If you are toiling over what to do about training, you’re not alone.
Tuition reimbursement and continuing education look good on paper and are great recruitment and retention tools, but, as businesses are finding out, in today’s economy, those types of programs could also look more like a dispensable employee perk than a business necessity.
While academics will tell you it’s a mistake to cut training from the budget, those closest to financial reality will suggest trimming the fat and adopting a leaner training strategy that ties education to the company’s immediate needs. For most businesses, this means doing away with the nice-to-have training and focusing on the must-haves that affect the bottom line today.

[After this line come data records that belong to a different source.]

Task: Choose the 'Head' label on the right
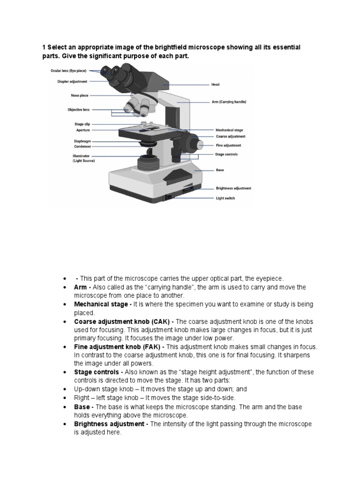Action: tap(215, 85)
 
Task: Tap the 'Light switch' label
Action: tap(225, 198)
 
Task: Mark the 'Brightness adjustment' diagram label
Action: tap(233, 188)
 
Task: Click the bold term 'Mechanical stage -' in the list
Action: tap(103, 304)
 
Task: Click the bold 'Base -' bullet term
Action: tap(84, 407)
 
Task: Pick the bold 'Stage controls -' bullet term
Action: tap(98, 372)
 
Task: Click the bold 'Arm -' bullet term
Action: tap(82, 287)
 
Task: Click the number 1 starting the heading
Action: tap(44, 48)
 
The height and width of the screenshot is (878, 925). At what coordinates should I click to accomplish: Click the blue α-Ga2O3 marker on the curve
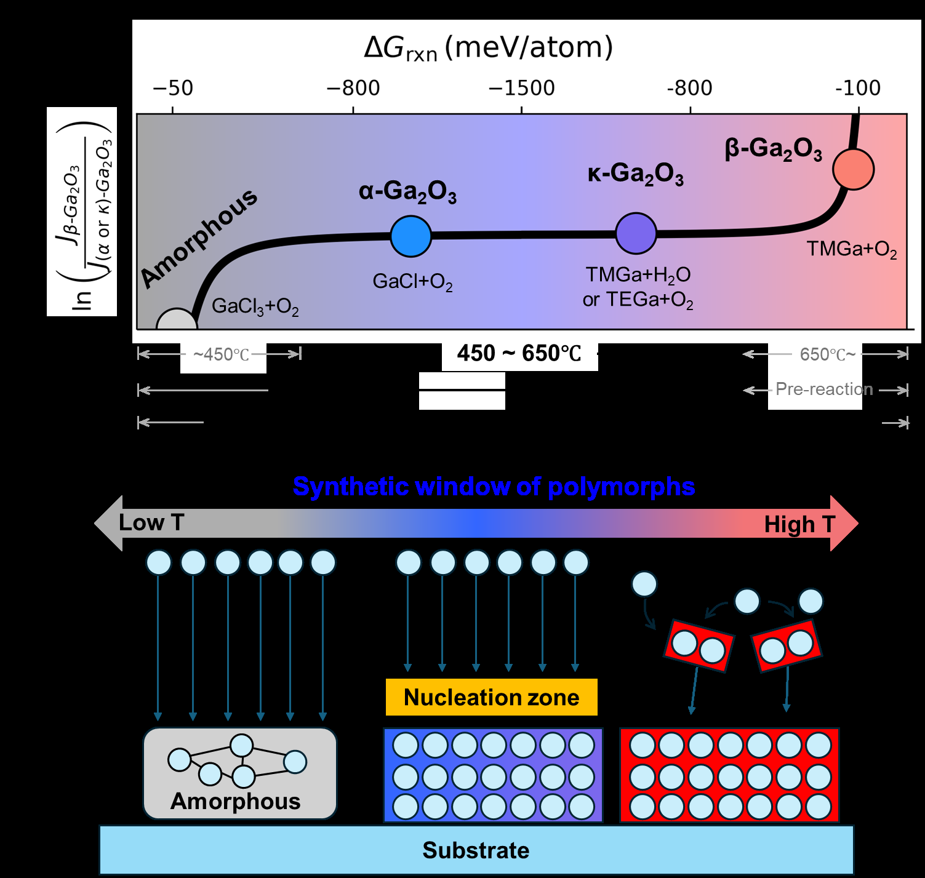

“Training isn’t an overhead expense, it is part of the cost of doing business,” says Dennis N. Ulrich, executive director, Workforce Development Center, Cincinnati State Technical and Community College. “The most efficient manufacturing is necessary in tough economic times, and education can help teach those methods for each industry. Keep this type of training as streamlining production, product quality and customer service is essential to keep up with the competition.”
Keep in mind that the usefulness of what is learned today doesn’t last as long as it once did. Technology’s rapid evolution makes knowledge obsolete when it isn’t built on. Still, the average number of formal training hours has dropped from 25 hours per learner in 2007 to 17.2 hours in 2008, according to Bersin & Associates’ 2009 Corporate Learning Factbook. The report reflects an 11 percent reduction in corporate training spending and claims a trend shift in the types of education that businesses are pursuing.